Semantic Caching with Bi-Direction Encoder and Cross Encoder by sureshkumarsrinath · Pull Request #76 · georgia-tech-db/TokenSmith

sureshkumarsrinath · 2026-02-06T06:48:32Z

Adding a simple Cross-Encoder similarity based semantic cache with cache benchmark tests. This is simple benchmark to establish the baseline for cache performance.

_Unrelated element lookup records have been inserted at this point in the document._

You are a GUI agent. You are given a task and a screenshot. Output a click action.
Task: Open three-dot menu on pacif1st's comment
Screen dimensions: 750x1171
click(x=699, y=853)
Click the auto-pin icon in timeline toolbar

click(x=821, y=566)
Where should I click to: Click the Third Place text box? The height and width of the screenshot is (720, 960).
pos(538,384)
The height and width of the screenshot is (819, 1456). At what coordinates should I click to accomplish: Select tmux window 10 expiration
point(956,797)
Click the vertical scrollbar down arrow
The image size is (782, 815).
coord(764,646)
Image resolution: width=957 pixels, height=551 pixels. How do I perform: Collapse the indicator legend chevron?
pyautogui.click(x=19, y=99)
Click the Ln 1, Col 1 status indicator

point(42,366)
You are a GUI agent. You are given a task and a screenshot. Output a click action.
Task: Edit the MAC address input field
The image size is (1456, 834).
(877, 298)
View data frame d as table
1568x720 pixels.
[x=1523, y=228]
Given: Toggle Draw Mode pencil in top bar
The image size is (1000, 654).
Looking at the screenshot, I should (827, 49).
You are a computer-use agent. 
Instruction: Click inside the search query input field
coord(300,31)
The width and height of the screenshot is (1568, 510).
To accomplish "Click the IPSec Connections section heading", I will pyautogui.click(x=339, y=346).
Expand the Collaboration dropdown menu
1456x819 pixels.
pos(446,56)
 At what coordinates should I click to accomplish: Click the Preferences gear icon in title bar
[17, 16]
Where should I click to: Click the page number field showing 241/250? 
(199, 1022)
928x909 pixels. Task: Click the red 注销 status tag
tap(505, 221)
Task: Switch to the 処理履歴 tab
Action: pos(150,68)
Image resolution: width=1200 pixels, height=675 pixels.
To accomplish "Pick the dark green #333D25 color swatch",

shahmeer99 · 2026-03-13T04:24:36Z

@@ -0,0 +1,159 @@
+from yaml import Node


shahmeer99 · 2026-03-13T04:24:45Z

+# Global cache and constants
+# -----------------------------
+SEMANTIC_CACHE: Dict[str, Deque[Dict[str, Any]]] = {}
+SEMANTIC_CACHE_THRESHOLD = 0.85


shahmeer99 · 2026-03-13T04:28:12Z

-
-    # Step 1: Get chunks (golden, retrieved, or none)
+
+    normalized_question = normalize_question(question)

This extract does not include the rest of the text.